Thomas and Sheri Eckert found a friend in David Bronner, CEO of the top-selling natural brand of soap. Dr. Bronner’s is matching up to $150,000 in contributions to the Eckert’s campaign to pry open the door for using “magic” mushrooms in Oregon.

The scientific name is Psilocybin mushrooms, a Schedule 1 drug under the federal Controlled Substances Act. That means they are illegal throughout the 50 states.

Psilocybin makes the Schedule 1 list because it does not have any medical use. And further, the U.S. Drug Enforcement Administration (DEA) sees a high potential for abuse and dependency in Psilocybin.

These are the mushrooms that produce hallucinations, panic attacks, psychosis, nausea and vomiting, muscle weakness and lack of coordination, with overdoses resulting in psychosis or death.

People are still trying to make “magic” mushrooms legal, if only in small ways.

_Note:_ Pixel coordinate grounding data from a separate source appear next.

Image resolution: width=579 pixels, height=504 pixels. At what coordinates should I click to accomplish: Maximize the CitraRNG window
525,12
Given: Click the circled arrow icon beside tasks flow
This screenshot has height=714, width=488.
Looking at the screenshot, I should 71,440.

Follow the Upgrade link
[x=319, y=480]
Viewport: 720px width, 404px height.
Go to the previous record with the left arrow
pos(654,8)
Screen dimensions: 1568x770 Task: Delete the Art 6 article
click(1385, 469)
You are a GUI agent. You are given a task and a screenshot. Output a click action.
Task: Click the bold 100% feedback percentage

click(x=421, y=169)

The first victory came last May in the first state to make recreational marijuana use legal. Denver voters approved by one percentage point Initiated Ordinance 301. It decriminalizes the possession and use of mushrooms that contain the hallucinogenic compound psilocybin.

“To the greatest extent possible,” the new ordinance says Denver shall “deprioritize” enforcement of personal possession of psilocybin mushrooms on people 21 and older. It further prohibits the City-County government from spending any money imposing criminal penalties for mushroom possession and use.

“Decriminalize Denver,” which successfully campaigned for I-301, said the intent was to put possession and use of psilocybin mushrooms as the lowest enforcement priority, not to legalize it outright.

And change may be in the wind.

The U.S. Food and Drug Administration has recognized Psilocybin as a “breakthrough therapy.” And John Hopkins University in Baltimore recommends it become a schedule IV drug for its effectiveness with depression and anxiety without being addictive.

But academics at John Hopkins and elsewhere say they don’t favor using mushrooms for recreation but within therapeutic sessions only.

And that’s the approach the Eckerts are taking in Oregon. The Portland-area psychotherapists formed the Oregon Psilocybin Society to support the Oregon Psilocybin Program Initiative.

Initiative 34, as it is known, hopes to earn a place on the Nov. 3, 2020, ballot.

If enacted, it would create a program for administering Psilocybin under the Oregon Health Act. It would then make “Psilocybin service” available once the client has gone through a preparation, administration, or integration “session.”

Participants would have to be 21 or over and would be required to go through “preliminary screening.”

The ballot title language says Oregon I-34 “allows manufacture, delivery, administration of psilocybin at supervised, licensed facilities (and) imposes tw0-year development period.”

Initiatives in Oregon must obtain 112,020 valid signatures by July 2, 2020, to qualify for the November general ballot. Oregon uses the random sample method to check on the validity of signatures.

The Eckerts filed I-32 on July 2, 2019, with 1,202 preliminary signatures, enough to trigger the Attorney General to write the ballot title. It was certified on Sept. 5, 2019.

It is not their first attempt. The Eckerts abandoned an initiative filed in 2018 that took a more discriminant approach. A California mushroom initiative also failed to make the 2018 ballot.

“A growing body of evidence demonstrates that Psilocybin -assisted therapy is safe and uniquely effective,” the Oregon Psilocybin Society says. “We think this novel approach could help alleviate the mental crisis here in Oregon by addressing costly epidemics like suicide, treatment-resistant depression and anxiety, PTSD, and addiction to drugs, alcohol, and nicotine.:

In providing financial support to the I-34 campaign, David Bronner said “Psilocybin therapy has the potential to offer relief for the increasing number of Oregonians struggling with depression, anxiety, and addiction who have found no relief from pharmaceuticals.

Under an enacted I-34, Sheri Eckert sees licensed providers and licensed mushroom producers will be able to “blaze trails in Oregon.”

Dr. Bronner’s has made other significant contributions in state campaigns, including those where the company sought to ban genetically engineered foods without warning labels. It is based in Vista, CA.